§ TASK LIST
a. Translate this sentence from the school safety meeting recap into Spanish: "When a RAMS student brought a weapon to school, administrators had the tools necessary to deescalate the situation."
b. Resume the school safety meeting recap, picking up after its final sentence.

§ TEXT PASSAGE
*** Block opens ***
District Safety and Security Team Meeting Recap

District Safety and Security Team Meeting Recap

Sophia Demerath , Staff Writer

On January 20th, leaders from across the Roseville Area School District gathered on Zoom for the first District Safety and Security Team meeting of the 2022 school year. Led by Associate Superintendent Melissa Sonnek, the committee began with an overview of where they have been, transitioning from a 2020-2021 focus on COVID-19 and distance learning to a renewed focus on school violence and mental health.

The group went into small breakout rooms to discuss a book by The Violence Project, a nonprofit, nonpartisan research center dedicated to reducing violence in society and schools using data-driven analysis. 

The Violence Project’s philosophy surrounds addressing causes of school violence at their root, through improving mental health resources, investigating cyberbullying groups, and establishing enduring relationships with every student. 

“Our approach should be preventative, not reactionary,” Sonnek said, “and we should hold on to the practices that we know are effective.”

Joseph Bue, the Associate Principal at Roseville Area Middle School, shared a story that demonstrated these methods in action. When a RAMS student brought a weapon to school, administrators had the tools necessary to deescalate the situation.

“We were able to send a trusted adult to the student, and the student felt comfortable enough to hand the weapon over,” Bue said. “That is ultimately the product of a longstanding relationship with the kid.” 

RAMS Psychologist Amy Grengs then announced the beginning of the District-wide Crisis Intervention Team, an extension of the current Emergency Response Team, or ERT.
*** Block closes ***
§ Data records
*** Block opens ***
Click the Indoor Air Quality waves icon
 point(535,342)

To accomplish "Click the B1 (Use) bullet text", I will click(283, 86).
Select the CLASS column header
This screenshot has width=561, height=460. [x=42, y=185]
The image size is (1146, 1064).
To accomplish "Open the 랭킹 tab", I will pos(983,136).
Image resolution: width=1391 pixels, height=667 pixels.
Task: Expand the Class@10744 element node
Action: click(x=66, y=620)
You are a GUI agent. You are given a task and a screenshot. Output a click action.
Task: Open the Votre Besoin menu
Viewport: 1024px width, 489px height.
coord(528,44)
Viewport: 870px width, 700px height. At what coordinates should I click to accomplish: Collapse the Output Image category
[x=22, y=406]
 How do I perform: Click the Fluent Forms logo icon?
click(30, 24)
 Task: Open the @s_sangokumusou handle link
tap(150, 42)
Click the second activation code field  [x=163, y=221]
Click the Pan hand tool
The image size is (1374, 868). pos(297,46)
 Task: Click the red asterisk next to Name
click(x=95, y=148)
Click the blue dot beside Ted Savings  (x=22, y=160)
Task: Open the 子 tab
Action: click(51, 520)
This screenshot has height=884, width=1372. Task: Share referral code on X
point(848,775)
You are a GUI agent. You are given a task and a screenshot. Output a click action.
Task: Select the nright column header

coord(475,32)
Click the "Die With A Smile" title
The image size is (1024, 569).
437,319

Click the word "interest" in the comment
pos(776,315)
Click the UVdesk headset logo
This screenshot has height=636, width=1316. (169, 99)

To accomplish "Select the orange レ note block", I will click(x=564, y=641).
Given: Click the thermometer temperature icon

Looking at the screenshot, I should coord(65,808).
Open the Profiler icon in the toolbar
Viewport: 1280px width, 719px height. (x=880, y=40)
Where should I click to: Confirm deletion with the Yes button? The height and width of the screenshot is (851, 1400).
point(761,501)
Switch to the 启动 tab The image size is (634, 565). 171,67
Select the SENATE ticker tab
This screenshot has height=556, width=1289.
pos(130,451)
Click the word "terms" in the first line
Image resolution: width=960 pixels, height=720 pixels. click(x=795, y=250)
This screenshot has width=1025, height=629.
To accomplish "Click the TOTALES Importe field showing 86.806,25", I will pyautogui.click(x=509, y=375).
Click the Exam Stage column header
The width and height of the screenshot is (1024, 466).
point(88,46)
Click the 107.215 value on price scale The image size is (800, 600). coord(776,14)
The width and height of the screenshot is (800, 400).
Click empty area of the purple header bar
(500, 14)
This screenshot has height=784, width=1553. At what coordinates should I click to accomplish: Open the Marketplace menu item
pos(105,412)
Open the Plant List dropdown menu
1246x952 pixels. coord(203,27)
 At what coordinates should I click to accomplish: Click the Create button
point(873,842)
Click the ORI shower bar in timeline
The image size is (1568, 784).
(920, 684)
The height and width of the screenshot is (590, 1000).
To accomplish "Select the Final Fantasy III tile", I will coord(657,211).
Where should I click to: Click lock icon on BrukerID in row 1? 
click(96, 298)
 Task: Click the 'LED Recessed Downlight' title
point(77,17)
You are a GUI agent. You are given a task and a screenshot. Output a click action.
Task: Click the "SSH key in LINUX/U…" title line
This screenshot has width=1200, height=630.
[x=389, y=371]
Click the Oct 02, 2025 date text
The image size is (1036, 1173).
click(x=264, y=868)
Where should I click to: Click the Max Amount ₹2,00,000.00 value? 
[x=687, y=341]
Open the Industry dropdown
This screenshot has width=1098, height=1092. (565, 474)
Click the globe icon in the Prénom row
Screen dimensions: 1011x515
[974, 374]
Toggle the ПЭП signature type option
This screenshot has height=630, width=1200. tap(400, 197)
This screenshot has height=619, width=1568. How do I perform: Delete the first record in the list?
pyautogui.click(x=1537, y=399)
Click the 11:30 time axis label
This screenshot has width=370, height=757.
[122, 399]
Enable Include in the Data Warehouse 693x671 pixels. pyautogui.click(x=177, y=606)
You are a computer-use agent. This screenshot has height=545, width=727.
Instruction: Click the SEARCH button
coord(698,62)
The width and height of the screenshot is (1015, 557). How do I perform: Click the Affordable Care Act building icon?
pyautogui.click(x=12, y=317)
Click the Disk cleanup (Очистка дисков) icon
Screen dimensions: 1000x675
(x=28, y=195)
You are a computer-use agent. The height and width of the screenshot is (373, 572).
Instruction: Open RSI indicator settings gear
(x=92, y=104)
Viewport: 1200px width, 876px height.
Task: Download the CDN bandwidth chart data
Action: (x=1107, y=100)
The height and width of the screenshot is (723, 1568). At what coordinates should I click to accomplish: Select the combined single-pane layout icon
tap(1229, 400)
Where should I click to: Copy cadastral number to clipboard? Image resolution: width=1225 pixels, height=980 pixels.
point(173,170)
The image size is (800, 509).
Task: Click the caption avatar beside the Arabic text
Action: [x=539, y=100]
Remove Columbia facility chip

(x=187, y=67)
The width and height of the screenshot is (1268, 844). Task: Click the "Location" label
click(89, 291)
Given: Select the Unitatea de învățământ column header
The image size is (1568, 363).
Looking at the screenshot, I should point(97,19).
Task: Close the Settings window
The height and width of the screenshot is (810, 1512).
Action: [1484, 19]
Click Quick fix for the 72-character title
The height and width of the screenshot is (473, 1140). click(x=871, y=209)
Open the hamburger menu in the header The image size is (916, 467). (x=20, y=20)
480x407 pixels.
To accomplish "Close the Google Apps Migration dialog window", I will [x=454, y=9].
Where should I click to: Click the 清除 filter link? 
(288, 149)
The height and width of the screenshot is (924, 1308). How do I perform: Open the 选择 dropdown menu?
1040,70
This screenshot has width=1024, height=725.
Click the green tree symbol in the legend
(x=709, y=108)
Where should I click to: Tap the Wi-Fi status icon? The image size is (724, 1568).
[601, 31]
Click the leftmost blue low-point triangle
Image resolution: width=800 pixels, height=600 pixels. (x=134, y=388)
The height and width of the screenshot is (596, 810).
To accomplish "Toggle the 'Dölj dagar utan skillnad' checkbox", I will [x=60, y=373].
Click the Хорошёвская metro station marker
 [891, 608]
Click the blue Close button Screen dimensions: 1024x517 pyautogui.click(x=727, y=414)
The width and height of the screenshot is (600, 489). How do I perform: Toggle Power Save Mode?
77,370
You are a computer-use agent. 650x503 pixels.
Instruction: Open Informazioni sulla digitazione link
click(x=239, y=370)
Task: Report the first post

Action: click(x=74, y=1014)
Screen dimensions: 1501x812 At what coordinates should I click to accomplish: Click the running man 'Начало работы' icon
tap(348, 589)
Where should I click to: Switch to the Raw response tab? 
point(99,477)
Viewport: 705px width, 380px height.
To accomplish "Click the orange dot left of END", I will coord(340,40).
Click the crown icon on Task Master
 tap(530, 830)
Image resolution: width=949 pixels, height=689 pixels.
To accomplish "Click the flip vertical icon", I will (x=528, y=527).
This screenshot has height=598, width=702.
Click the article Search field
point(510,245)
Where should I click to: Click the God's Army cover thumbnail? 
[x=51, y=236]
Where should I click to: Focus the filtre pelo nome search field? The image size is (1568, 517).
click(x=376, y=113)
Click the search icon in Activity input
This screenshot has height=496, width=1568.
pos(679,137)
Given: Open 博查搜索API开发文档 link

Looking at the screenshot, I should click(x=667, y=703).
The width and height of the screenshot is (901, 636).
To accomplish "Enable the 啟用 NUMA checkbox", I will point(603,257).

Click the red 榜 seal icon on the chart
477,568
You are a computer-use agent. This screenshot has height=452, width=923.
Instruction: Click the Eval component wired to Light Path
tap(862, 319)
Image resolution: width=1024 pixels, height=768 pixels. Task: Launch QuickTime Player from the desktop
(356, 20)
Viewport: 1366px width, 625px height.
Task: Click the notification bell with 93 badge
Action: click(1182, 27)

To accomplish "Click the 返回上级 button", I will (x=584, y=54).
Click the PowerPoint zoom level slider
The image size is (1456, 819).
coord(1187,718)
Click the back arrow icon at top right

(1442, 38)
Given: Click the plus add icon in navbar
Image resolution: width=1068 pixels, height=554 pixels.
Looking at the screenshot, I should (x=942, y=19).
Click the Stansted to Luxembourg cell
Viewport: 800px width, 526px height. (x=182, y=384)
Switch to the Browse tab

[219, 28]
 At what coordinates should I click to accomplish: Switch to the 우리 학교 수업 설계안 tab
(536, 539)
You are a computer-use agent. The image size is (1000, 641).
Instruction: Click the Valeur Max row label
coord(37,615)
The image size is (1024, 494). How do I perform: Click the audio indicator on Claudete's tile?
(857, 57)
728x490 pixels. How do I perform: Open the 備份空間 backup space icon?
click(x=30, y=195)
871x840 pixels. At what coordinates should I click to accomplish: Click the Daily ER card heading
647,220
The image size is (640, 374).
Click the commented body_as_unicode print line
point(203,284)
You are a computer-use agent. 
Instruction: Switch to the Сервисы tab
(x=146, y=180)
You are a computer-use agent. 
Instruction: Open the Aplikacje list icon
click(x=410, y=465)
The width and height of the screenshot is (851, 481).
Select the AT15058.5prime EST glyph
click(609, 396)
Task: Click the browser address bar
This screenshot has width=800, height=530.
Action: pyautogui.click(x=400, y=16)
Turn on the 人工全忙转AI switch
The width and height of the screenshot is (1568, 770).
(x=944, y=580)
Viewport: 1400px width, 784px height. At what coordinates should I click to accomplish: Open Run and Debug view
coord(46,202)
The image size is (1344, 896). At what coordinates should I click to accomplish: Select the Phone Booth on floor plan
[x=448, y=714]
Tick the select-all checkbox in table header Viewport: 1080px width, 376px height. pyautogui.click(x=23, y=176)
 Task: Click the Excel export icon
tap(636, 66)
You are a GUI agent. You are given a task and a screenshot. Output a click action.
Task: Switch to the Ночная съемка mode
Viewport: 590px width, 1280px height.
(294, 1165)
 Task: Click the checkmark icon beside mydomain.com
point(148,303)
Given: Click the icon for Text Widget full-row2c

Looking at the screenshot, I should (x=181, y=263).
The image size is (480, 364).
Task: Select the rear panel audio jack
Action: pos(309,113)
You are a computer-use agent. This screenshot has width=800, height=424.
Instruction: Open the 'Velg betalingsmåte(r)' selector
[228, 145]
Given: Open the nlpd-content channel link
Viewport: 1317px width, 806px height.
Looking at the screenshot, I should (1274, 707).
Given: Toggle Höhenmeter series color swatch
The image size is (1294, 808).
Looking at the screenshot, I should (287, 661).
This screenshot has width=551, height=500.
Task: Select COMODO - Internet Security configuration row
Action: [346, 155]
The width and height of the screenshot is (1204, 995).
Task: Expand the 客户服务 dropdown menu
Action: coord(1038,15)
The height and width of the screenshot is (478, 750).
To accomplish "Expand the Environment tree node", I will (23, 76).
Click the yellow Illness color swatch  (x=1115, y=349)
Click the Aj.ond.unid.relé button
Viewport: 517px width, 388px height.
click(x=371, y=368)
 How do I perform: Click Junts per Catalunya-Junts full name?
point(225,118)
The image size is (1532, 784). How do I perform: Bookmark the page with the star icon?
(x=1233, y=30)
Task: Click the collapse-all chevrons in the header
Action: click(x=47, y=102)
*** Block closes ***
§ ANSWERS FOR THIS EXERCISE
a. Cuando un estudiante de RAMS llevó un arma a la escuela, los administradores contaban con las herramientas necesarias para desescalar la situación.

b.
“I wanted to put some things in place that would help make the ERTs more consistent across the district,” Grengs explained, “more of a starting point for the team.” 

The Crisis Intervention Team would include “day after resources,” which are to be used by teachers after an especially difficult local or national event, for example, the death of George Floyd in May of 2020. These methods will guide in-class conversations and point students toward immediate mental health resources. 

Sonnek described the undoubted need by instructors for plans like these. “Teachers really are the first responders.”

The Crisis Response web page holds a collection of documents from the ERT that are available for teachers, administrators and parents across the district. The Minneapolis Public School District also provided the community with a guide on Emergency Management Safety, which the ERT plans to draw inspiration from in the near future.

The next District Safety and Security Team meeting will be held on March 31st.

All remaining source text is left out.